Bringing in a development agency can be a turning point for your product, unlocking momentum, accelerating delivery, and adding new perspectives. But onboarding that agency correctly is critical, especially when your business depends on a long-term partnership. For teams working with a mature application, onboarding an agency is less about starting fresh and more about protecting what already works while creating forward motion.

At Planet Argon, we work with teams who already have real software in the world. Systems with history, users, and years of thoughtful decisions behind them. Our monthly retainer model supports that reality by focusing on steady momentum rather than one-off interventions. We don’t show up to replace your team or rewrite your app. We show up to help it evolve.

To get the most from a partnership like this, CEOs and product leaders need to align early on the basics of resourcing and coordination.

Here are four key areas to get right from day one.

1. Set a Communication Schedule with the New Agency

Early momentum rarely breaks because of code. It breaks because expectations drift or decisions get stuck. One of the first decisions you’ll make with your new development agency is how often and how intentionally you’ll communicate. In long-term retainers, communication is key to how your company and the new agency keep momentum up for the team.

  • Start with a structured cadence: We recommend setting up weekly calls between your internal point of contact and our Project Manager. These are for reviewing progress, prioritizing tasks, and surfacing any blockers.
  • Use async updates for daily visibility: Whether it’s Slack or Jira, create space for quick, daily updates. This helps avoid bottlenecks and keeps progress visible.
  • Clarify tool usage: Ensure everyone knows where to find tickets (e.g., Jira, Trello), documentation (Confluence, Github Wiki), and communication threads.
  • Maintain transparency: If goals shift or scope expands, surfacing that in a regular forum helps us recalibrate the plan early, not scramble later.

Communication is the fastest way to protect momentum in the first 60 days of a project, especially when a new team is learning the shape and history of your system.

2. Assign a Key Contact for Continuity

Every long-lived system already has context living in people’s heads. Your point of contact helps that context transfer without distortion. Even with strong communication channels, there’s no substitute for a single, empowered point of contact on your side.
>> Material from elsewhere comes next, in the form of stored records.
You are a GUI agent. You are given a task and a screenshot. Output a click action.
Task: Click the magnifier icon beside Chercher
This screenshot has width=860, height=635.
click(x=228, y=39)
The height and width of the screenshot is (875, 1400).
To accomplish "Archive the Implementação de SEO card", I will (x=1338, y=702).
This person becomes the translator of priorities, the keeper of the roadmap, and the unblocker-in-chief.

In our model, you’ll typically be in regular contact with a dedicated Project Manager and a Lead Engineer, so having someone on your side who mirrors that level of involvement is crucial.
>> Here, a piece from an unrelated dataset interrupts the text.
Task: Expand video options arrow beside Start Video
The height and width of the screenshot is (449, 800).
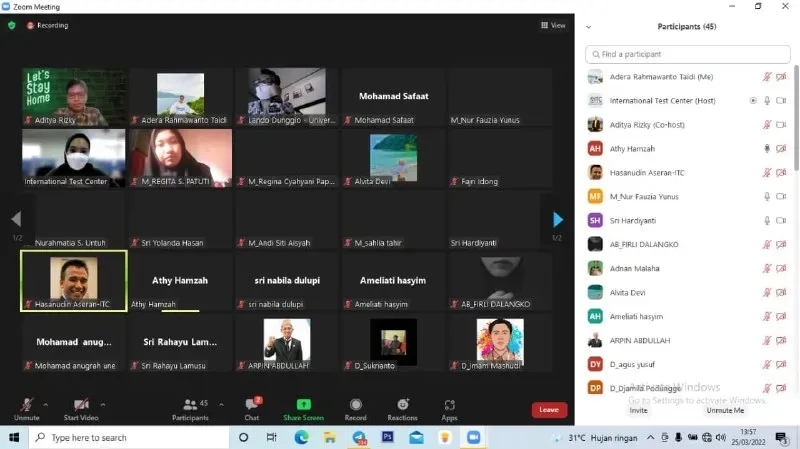Action: (x=103, y=404)
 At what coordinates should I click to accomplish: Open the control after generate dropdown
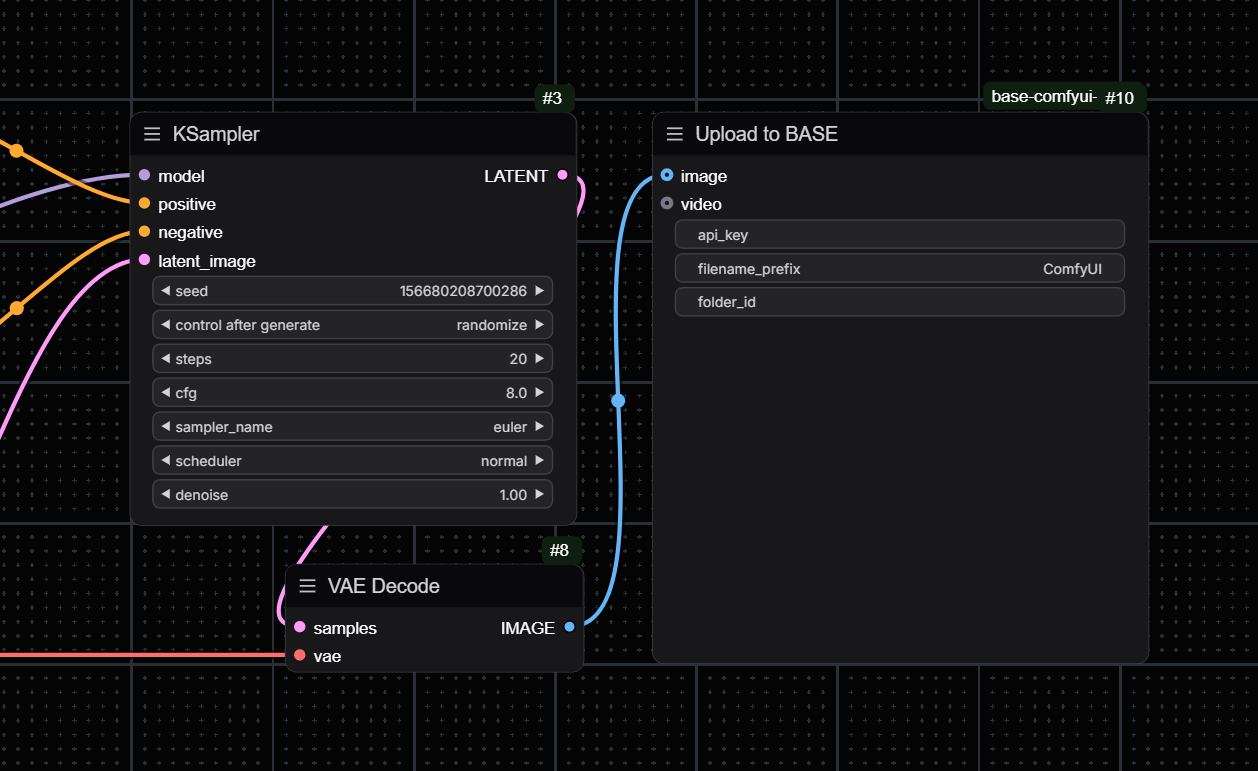click(x=352, y=324)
  • Choose someone with context and decision power: Ideally, they understand the product vision and technical constraints, and have the authority to approve scope or budget shifts.
  • Avoid fragmented ownership: When direction comes from too many places, teams slow down and confidence erodes.
  • Ensure responsiveness: Agencies like ours operate on agile principles. Questions and clarifications come up mid-sprint, and delays in response can stall momentum.
  • Champion the relationship: The more your internal point of contact treats us as partners rather than vendors, the more strategic value we can return.

3. Developer Resourcing: Understand It in Days, Not Just Headcount

It’s tempting to ask, “How many developers do I get?” But headcount alone doesn’t tell the whole story. At Planet Argon, we prefer to talk in developer days per week, a clearer way to manage effort and expectations. Developer days make progress visible without reducing the work to interchangeable parts.
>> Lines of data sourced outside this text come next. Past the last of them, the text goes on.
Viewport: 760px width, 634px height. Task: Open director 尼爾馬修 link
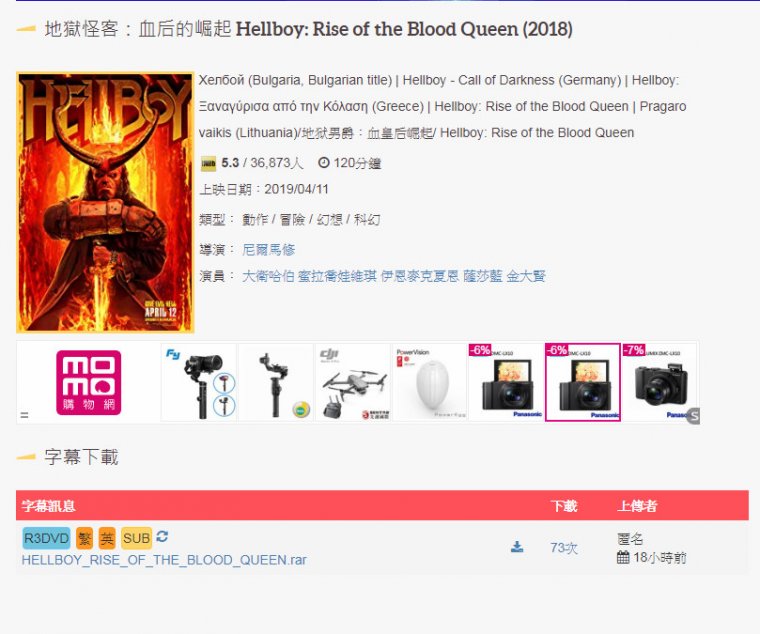[269, 250]
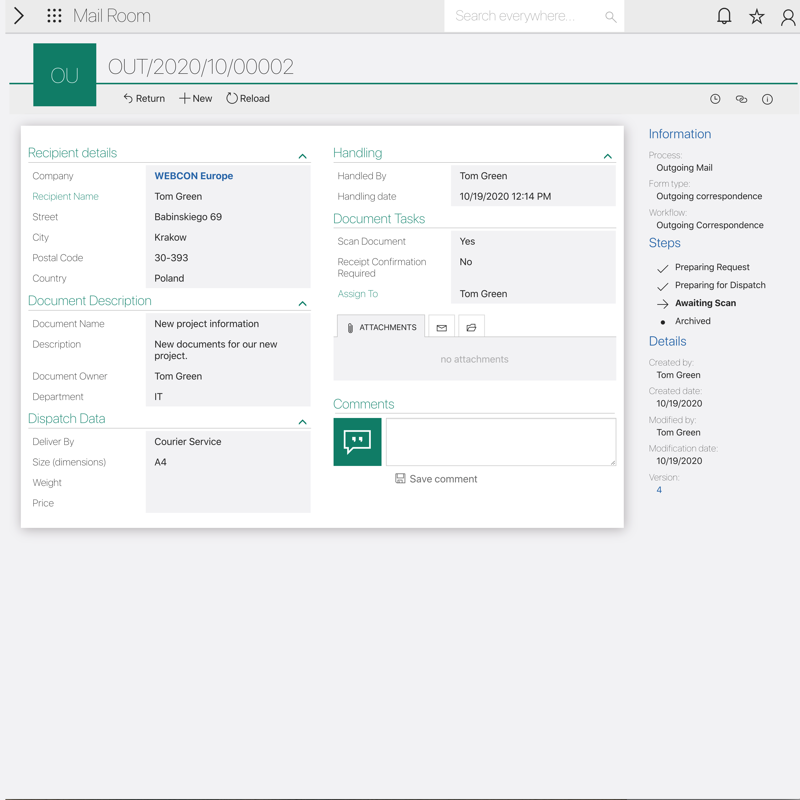Viewport: 800px width, 800px height.
Task: Click the search magnifier icon
Action: point(610,17)
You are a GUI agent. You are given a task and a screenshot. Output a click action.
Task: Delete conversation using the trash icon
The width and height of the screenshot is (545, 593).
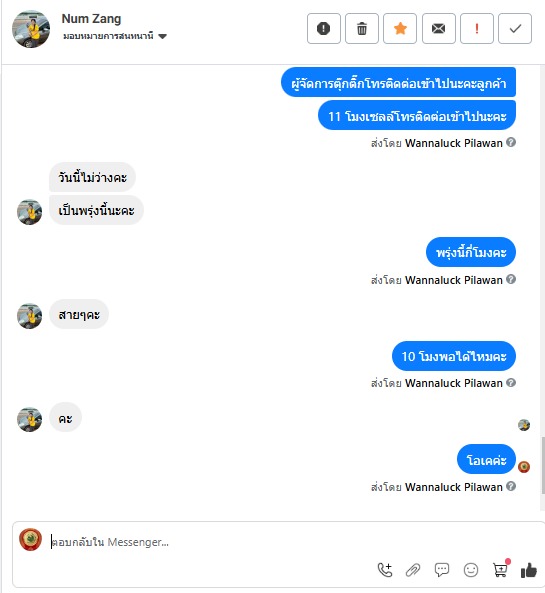coord(362,28)
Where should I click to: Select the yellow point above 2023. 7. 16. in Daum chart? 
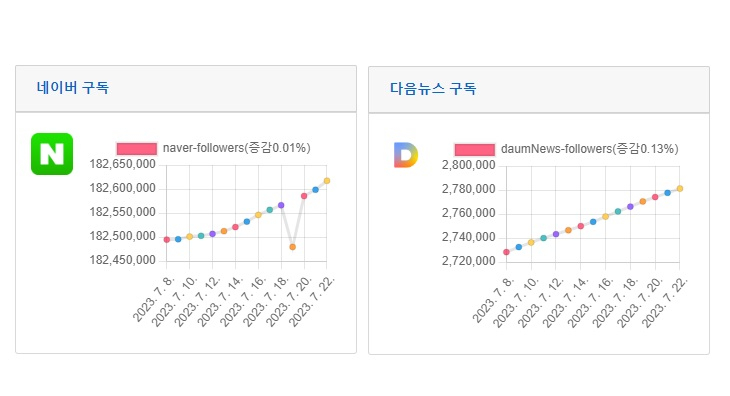[606, 216]
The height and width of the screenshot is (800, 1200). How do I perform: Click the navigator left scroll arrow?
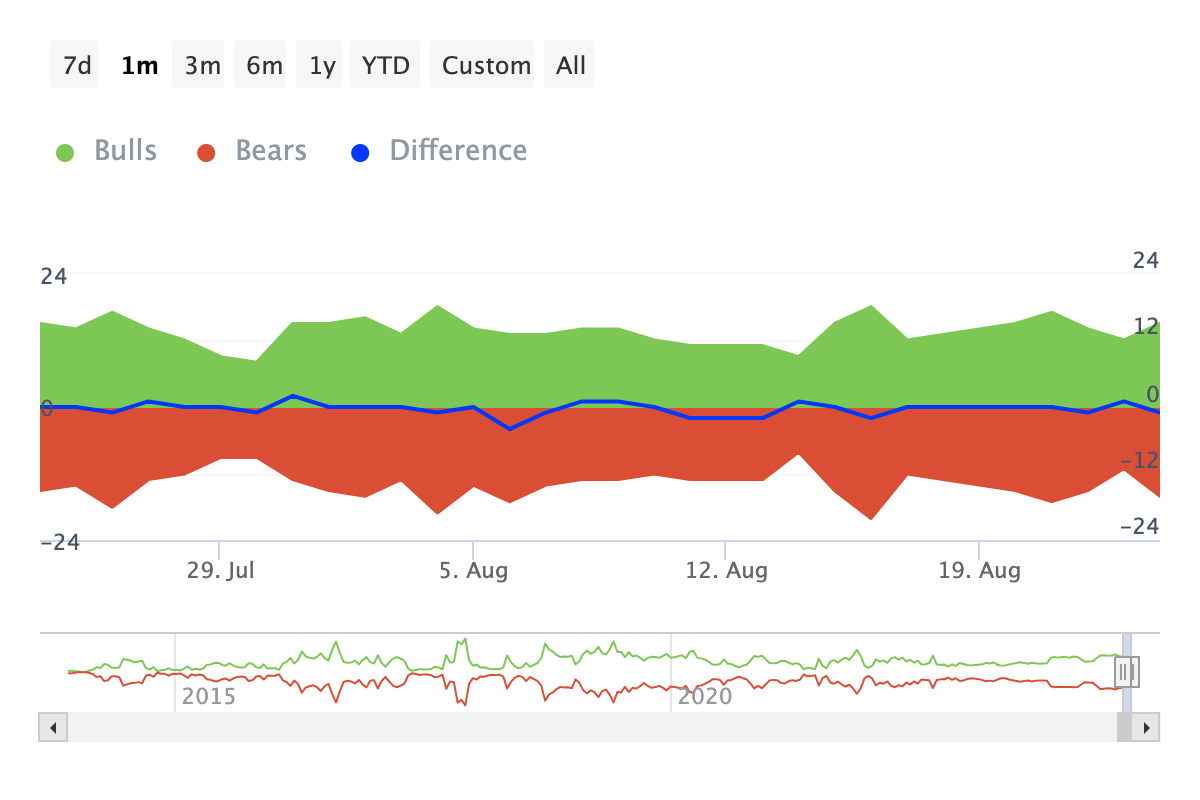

A typical team on your account may include:

  • A Lead Engineer, often a senior Ruby on Rails dev with deep product experience.
  • One or more support engineers based on complexity and velocity needs.
  • An Engineering Manager who steps in as needed to resolve complex or architectural issues.
  • A Project Manager who meets with you regularly, ensuring the team stays on track.

Why developer days matter:

  • They create clarity: Knowing you have 3 or 5 dev-days/week allows for better sprint planning and budget tracking.
  • They help you scale up/down: Need to accelerate a launch or reduce budget in Q4? You’re planning in measurable units.
  • They show progress early: Once we track how much is completed per dev-day, we can estimate delivery timelines more reliably.

    Tip: Don’t hesitate to ask how the team is resourced. Transparency breeds trust, and it allows you to plan ahead.

4. Planning “The Big Push” for a New Feature

Every application has its “launch moments,” a major feature release, an important demo, or a marketing campaign tied to the product roadmap. When working with an external development team, planning these pushes is about coordination, not just coding.

Because Planet Argon builds long-term relationships, we often help clients pace and plan these launches, not just execute them.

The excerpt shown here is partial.